The Rabbi says that it is impossible to command someone to believe. Why, in the Rabbi’s view, did our sages throughout the generations treat faith as something voluntary? For example, the Sages say, “Whoever says that the resurrection of the dead is not from the Torah,” etc., and so does Maimonides.

Answer

My impression is that the Sages assumed that every person is a believer, and heresy is a surrender to the evil inclination. Some people think this even today, although in my opinion that is not the case in most instances nowadays.
As for someone who says there is no resurrection of the dead, that does not necessarily teach us that this is something voluntary. What it says is that someone who says this is outside the bounds of traditional faith, whether this is by his own will or not. Rabbi Chaim of Brisk said that an apikoros under compulsion is still an apikoros. Still, it is true that it is hard to assume that a person who is compelled to think something would lose his entire future (the World to Come — “whoever says there is no resurrection of the dead has no share in the World to Come”) because of that.

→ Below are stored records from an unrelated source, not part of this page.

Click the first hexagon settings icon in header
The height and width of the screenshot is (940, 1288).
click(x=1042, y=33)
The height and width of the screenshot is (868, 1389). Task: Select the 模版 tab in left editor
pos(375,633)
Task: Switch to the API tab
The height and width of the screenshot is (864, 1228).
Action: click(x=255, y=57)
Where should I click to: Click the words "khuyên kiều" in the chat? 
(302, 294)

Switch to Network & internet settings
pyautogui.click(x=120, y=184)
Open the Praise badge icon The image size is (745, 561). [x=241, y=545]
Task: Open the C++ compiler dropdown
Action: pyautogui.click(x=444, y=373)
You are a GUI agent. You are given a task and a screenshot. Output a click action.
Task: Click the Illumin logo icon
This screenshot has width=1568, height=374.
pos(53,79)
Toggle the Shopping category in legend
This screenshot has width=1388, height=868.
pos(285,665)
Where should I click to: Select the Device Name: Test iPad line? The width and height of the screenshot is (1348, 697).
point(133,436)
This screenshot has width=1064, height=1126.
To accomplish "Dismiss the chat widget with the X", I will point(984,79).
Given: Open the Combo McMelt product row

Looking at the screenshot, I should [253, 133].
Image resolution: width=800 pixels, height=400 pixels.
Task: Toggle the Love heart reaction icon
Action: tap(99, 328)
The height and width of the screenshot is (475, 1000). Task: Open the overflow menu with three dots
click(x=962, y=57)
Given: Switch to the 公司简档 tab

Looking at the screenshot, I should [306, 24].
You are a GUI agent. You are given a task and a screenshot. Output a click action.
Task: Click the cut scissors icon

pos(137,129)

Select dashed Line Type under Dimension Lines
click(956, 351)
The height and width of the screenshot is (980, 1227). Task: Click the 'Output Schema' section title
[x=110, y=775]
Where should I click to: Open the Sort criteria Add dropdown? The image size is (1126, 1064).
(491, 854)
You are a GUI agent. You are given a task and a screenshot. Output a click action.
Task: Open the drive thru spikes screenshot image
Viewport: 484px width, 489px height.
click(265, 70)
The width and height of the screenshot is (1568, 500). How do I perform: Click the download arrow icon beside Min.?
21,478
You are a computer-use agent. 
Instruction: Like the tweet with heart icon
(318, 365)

I will just note that, as I understand it, with someone who says there is no resurrection of the dead, the problem is not necessarily the content that he does not accept, but the fact that he does not accept the tradition that teaches that there will be resurrection of the dead (because it is not written explicitly in the Torah, but emerges from unusual interpretive readings, such as: “Behold, you are about to lie with your fathers, and this people will rise up and go astray…” ). The importance is not belief in resurrection of the dead as such, but the fact that one accepts the world of rabbinic interpretation in general.
In any case, the Radbaz writes in a responsum that compulsion in matters of belief is compulsion in every respect, and therefore, in my assessment, someone who is truly compelled will not be punished.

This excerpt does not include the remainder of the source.